Pennergame 2 Promille – Ordnungsamt statt Orks

Alles ändert sich im Lauf der Zeit: Postkarten werden durch E-Cards ersetzt, Briefe durch E-Mails, Bierdosen durch Flaschen, Talkshows durch Gerichts-Shows, die Gerichts-Shows durch Serien wie Berlin – Tag und Nacht usw.
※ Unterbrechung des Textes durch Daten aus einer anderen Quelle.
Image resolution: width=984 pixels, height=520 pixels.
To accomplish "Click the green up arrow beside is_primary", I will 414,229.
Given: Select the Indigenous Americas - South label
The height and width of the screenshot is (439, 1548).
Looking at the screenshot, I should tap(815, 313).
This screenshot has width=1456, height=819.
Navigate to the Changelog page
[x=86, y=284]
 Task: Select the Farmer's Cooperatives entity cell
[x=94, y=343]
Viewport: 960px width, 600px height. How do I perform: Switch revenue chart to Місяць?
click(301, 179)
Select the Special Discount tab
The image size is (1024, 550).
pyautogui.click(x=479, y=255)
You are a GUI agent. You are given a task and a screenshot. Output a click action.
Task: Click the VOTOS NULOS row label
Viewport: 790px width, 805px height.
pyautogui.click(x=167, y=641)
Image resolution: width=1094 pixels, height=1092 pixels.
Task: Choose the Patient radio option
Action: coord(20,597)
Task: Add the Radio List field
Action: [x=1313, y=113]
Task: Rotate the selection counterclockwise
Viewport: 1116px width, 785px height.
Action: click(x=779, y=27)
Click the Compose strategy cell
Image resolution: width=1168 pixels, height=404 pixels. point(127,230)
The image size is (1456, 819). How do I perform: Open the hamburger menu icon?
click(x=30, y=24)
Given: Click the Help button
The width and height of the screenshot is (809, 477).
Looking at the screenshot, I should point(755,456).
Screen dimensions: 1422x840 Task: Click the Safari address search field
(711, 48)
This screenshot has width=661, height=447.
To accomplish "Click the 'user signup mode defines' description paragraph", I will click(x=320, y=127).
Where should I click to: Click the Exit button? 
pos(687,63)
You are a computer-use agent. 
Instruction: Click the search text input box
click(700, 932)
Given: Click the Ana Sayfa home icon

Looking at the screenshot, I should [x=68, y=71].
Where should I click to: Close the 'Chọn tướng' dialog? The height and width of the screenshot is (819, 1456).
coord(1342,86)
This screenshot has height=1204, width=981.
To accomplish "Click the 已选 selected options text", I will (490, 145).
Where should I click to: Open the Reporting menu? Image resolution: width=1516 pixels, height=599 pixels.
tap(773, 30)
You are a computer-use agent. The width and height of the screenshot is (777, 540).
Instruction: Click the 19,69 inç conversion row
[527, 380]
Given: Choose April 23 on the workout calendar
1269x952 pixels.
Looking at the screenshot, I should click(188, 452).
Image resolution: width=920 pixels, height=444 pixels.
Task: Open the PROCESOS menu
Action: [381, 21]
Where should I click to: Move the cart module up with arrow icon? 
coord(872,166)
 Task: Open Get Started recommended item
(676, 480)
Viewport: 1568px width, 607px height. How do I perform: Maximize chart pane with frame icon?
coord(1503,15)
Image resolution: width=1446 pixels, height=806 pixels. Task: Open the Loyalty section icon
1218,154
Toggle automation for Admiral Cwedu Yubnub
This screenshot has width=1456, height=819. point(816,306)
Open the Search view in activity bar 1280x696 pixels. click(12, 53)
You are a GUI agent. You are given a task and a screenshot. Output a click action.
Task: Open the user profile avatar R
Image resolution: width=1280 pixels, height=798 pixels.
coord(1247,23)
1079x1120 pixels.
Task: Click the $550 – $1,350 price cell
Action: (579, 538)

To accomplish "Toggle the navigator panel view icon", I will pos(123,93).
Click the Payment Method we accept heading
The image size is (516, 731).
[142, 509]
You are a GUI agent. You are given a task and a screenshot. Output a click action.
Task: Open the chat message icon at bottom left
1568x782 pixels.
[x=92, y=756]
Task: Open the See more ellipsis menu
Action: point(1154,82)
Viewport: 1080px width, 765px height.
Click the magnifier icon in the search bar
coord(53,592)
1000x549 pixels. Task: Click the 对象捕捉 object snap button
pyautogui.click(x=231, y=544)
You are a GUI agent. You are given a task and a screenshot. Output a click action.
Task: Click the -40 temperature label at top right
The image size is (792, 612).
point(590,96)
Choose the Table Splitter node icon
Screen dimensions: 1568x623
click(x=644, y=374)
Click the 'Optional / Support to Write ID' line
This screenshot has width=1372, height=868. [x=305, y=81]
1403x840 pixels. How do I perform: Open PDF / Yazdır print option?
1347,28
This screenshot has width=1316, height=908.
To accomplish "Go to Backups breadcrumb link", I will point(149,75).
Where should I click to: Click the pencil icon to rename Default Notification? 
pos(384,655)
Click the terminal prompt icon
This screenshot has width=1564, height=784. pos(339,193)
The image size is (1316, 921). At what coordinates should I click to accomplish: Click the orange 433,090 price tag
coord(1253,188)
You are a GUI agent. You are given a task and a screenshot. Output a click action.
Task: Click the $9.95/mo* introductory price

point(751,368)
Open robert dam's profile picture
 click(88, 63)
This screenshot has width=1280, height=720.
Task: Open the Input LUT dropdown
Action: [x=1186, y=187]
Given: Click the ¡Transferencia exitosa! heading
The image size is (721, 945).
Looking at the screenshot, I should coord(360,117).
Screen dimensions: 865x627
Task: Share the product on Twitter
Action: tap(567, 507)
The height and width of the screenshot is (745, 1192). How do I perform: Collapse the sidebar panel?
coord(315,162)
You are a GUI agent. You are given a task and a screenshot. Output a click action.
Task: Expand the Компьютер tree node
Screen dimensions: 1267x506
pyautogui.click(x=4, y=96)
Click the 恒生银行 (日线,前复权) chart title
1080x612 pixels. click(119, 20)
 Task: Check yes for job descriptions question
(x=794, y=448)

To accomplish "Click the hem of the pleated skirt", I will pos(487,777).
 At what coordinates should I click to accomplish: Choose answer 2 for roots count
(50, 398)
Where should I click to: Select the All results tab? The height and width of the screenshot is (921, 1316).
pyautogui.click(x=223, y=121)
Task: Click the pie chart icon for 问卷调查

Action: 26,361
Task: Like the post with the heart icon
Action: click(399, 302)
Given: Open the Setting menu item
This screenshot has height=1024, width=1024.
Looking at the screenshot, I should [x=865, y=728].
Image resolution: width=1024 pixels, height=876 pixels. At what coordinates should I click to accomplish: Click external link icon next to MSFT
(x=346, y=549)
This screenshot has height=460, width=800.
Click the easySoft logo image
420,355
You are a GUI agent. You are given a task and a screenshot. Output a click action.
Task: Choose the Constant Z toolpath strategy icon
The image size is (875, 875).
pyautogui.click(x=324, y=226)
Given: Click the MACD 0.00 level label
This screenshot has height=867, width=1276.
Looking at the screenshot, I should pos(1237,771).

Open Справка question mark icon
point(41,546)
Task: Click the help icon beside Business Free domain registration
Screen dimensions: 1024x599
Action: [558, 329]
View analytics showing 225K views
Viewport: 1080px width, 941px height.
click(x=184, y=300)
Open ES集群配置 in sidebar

Doch auf eines konnte man sich verlassen: das coole Pennergame war ein skurriles Browser-Spiel, in dem man für ein paar Minuten am Tag seinen Penner durch ein paar Kommandos durch eine Welt schicken konnte, die sich vor allem im eigenen Kopf abspielte und durch ein paar Zeilen am Rechner unterstützt wurde. Aber auch das ändert sich nun: Pennergame 2 Promille bewahrt das Spielkonzept des erfolgreichen Vorgängers aus Hamburg, verpasst ihm aber einen neuen Look, ein Interface und spielt sich nun eher wie eine Point&Click-Satire auf ein typisches Rollenspiel. Dabei betont der Hersteller vor allem ein … urbanes Hamburger-Lebengefühl irgendwo zwischen Reeperbahn, Flaschenpfand, Ogrimmar und dem Krieg der Sterne.

Wie im Vorgängerspiel schlüpft der Zocker in die Rolle eines Obdachlosen oder wie man in Österreich so sympathisch sagt, in die Rolle eines Sandlers. Die Steuerung funktioniert problemlos über die Maus, anmelden geht über Facebook, der Account ist schnell erstellt, Ladezeiten gibt es so gut wie keine, lediglich die Musik ist etwas gewöhnungsbedürftig, lässt sich aber schnell ausstellen. In einem für das Genre üblichen Tutorial werden rasch die Grundlagen des Pennertums erläutert.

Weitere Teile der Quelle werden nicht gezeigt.